Feature Archive

5 Halloween Character Case Files

WebMD delves into the medical and psychological histories of witches, zombies, ghouls, vampires, and werewolves to uncover the scary truth about these frightening figures.

By Kathleen Doheny
WebMD Medical News

Reviewed By Louise Chang, MD

If you've decided to dress as a scary, creepy character this Halloween, you're likely to have plenty of company. Witches, zombies, ghouls, vampires, and werewolves are perennial favorites of young and old alike.

You should also know, however, that most of these characters have medical and psychological "baggage," say the handful of experts who study them.

So don't just take along a vial of blood or some magic potion to make your character more believable. Find out the possible medical and psychological reasons that may have made them so frightening in the first place. But beware: Even the experts disagree on the truth surrounding some of the creepiest Halloween characters.

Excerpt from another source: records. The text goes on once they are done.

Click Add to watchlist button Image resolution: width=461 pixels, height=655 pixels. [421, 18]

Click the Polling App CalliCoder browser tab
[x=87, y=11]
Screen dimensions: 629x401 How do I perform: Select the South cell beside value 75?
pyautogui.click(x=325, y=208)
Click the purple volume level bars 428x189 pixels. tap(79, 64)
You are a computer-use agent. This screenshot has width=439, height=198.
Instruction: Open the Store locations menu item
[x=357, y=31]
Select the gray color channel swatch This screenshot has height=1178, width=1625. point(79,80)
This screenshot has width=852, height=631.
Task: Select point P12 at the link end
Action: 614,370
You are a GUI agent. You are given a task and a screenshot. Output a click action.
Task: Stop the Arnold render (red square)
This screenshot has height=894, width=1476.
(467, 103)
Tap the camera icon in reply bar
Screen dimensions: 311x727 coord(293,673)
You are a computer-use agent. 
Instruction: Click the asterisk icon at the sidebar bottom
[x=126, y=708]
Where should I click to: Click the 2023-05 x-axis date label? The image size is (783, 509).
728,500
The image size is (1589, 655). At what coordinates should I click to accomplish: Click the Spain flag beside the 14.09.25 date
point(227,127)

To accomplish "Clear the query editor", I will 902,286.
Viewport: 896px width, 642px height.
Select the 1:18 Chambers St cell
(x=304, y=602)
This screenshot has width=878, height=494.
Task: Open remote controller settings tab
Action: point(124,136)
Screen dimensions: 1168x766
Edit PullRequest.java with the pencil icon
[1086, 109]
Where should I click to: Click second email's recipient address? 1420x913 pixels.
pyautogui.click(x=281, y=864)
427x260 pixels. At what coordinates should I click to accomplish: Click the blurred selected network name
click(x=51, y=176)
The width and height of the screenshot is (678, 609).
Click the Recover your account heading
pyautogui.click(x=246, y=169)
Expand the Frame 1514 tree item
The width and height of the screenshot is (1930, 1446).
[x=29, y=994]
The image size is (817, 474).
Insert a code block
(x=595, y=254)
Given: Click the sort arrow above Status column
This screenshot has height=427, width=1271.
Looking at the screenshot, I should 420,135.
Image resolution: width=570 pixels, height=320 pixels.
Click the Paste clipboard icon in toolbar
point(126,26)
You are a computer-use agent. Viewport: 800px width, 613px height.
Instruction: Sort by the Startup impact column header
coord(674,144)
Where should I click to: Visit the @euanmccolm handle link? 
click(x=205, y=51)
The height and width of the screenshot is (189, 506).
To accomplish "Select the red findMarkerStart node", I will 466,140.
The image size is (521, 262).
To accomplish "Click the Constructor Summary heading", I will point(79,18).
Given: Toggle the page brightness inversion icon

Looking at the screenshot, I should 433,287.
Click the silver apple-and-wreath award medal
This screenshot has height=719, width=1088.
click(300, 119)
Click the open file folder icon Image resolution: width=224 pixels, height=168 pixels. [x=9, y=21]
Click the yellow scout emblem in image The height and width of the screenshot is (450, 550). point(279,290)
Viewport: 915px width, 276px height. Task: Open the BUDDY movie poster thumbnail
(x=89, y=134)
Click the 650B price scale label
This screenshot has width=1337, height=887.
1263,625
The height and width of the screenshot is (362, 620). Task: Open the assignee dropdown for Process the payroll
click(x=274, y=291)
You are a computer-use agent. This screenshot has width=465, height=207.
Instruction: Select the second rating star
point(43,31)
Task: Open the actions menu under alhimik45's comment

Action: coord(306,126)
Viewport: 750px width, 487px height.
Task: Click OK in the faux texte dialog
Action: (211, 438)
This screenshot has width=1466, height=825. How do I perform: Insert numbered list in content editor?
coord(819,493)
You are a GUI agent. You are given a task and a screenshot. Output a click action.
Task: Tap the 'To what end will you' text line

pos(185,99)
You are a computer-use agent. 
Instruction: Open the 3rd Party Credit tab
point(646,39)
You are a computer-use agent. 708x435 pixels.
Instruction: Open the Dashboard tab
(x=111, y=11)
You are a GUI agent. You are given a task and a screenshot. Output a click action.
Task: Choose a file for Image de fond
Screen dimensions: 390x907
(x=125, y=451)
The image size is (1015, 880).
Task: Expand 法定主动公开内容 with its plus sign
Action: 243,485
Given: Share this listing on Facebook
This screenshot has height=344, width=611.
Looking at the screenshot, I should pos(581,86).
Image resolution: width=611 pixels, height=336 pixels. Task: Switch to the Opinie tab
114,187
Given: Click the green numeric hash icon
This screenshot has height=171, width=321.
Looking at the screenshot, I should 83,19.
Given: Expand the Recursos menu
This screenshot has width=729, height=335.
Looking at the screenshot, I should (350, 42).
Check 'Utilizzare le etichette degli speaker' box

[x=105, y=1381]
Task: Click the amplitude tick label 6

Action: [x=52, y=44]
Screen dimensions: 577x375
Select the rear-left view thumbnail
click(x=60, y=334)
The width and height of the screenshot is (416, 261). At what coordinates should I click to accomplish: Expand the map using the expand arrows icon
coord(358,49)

Halloween Character Case File No. 1: Witches

Witches got a mostly bad rap as sinister types who cast spells in the Middle Ages, says Stanley Krippner, PhD, professor of psychology at the Saybrook Graduate School in San Francisco. And it's typically undeserved, he insists. They may be the most psychologically healthy of all the creepy Halloween characters. "In the Middle Ages, some of the witches were probably emotionally disturbed," he tells WebMD. "But in my opinion, most of them were not. They were very good herbalists and midwives. Some of them were surgeons.